La Roca está, además, en la raíz misma del problema. Este acuerdo sobre visados está siendo abordado por las tres instituciones europeas –Comisión, Parlamento y Consejo– de cara a un acuerdo que se espera antes del pleno del 11 al 14 de marzo, cuando está prevista su confirmación en el hemiciclo.

El motivo de la discordia es una nota a pie de página en la que se advierte que “Gibraltar es una colonia de la Corona británica”, sobre la que existe una “disputa” entre España y Reino Unido y cuya “controversia” debe hallar una solución “a la luz de las resoluciones relevantes y decisiones de la Asamblea General de Naciones Unidas”.

El texto, que cuenta con el visto bueno de los Veintisiete y de la Comisión Europea, debe aprobarse por la Eurocámara. Ayer se reunió la comisión de Libertades Civiles, Justicia y Asuntos de Interior para fijar la posición negociadora. El presidente es el laborista británico Claude Moraes, que consiguió que fuera aprobada por unanimidad (53 votos a favor) una propuesta en la que se opone a “la redacción propuesta relativa a Gibraltar”.

El Parlamento Europeo tomó la decisión entonces de pedir que se vuelva a redactar ese punto quitando la palabra “colonia”. El texto a pie de página, para los eurodiputados que negocian el texto, “no aclara nada” ni tampoco “estaba incluido en el texto primero de la Comisión Europea.

El Ministerio de Asuntos Exteriores español afirmó que “es el ponente (Moraes) el que, con su posición, está impidiendo la aprobación”, por parte del Parlamento Europeo de un texto acordado por los 27 y que cuenta, además, con el “pleno apoyo de la Comisión Europea”. Fuentes del Ejecutivo comunitario confirmaron que están conformes con la redacción que hicieron los gobiernos. España considera que la reforma del reglamento para permitir la exención de visados “es necesaria, positiva y favorecerá el acceso de los nacionales británicos a la Unión Europea”.

La redacción del reglamento, con la nota sobre Gibraltar, molestó a Reino Unido, pero el Gobierno de este país no pudo votar porque no forma parte del Espacio Schengen. Las normas de éste se le aplicarán, como a cualquier país no miembro de la UE, después del Brexit.

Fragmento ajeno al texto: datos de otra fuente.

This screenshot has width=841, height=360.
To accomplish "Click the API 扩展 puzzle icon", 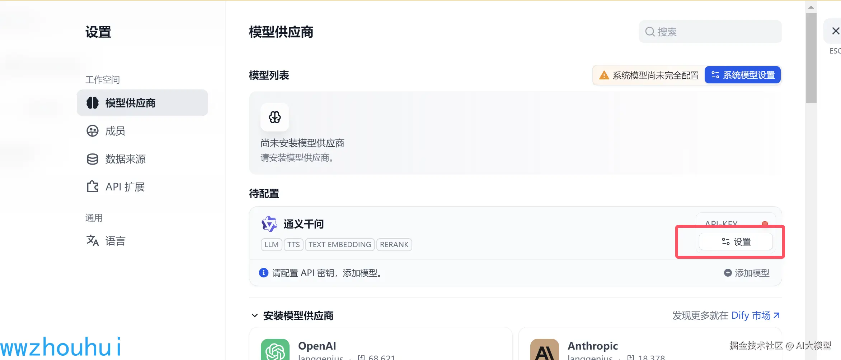I will pyautogui.click(x=92, y=187).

Ahora, Consejo, Comisión y Parlamento deberán volver a reunirse –será la cuarta vez– para intentar un acuerdo. En una reunión de embajadores aún por fijar en la agenda, los gobiernos europeos deberán decidir si ofrecen una “reformulación” aceptable para el resto de negociadores o mantienen como “línea roja” esta nota a pie de página.

Por parte de la Eurocámara, Moraes está acompañado por otros seis eurodiputados, algunos de ellos muy críticos con el Gobierno español por otros motivos. Se trata de la nacionalista flamenca (N-VA) Helga Stevens y la alemana Ska Keller, colíder de Los Verdes europeos, que han apoyado públicamente a los independentistas catalanes. También está Martina Anderson, diputada del Sinn Fein, junto al conservador eslovaco Pal Csáky (PPE) y Auke Zijlstra, del ultraderechista holandés Partido de la Libertad. Otro de ellos, el liberal checo Petr Jezek, ha acusado a España de “jugar con fuego” en este asunto y ha avisado de que la Eurocámara no puede aceptar un “lenguaje colonial que no tiene lugar en el mundo”, en declaraciones al británico The Guardian.

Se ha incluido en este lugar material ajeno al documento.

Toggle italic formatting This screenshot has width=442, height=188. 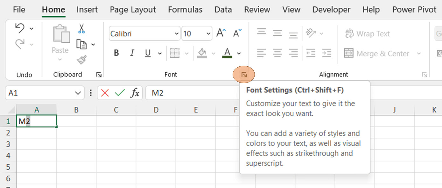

La exención de visado permitiría que los ciudadanos británicos, tras el Brexit, puedan viajar sin necesidad de obtener ese permiso a los veintisiete países que quedarían en la UE por periodos inferiores a noventa días en cualquier tramo de 180 jornadas.

Gibraltar figura en el listado de “territorios no autónomos pendientes de descolonización” de Naciones Unidas, que recomienda que esta disputa se resuelva “mediante negociaciones bilaterales entre España y el Reino Unido”.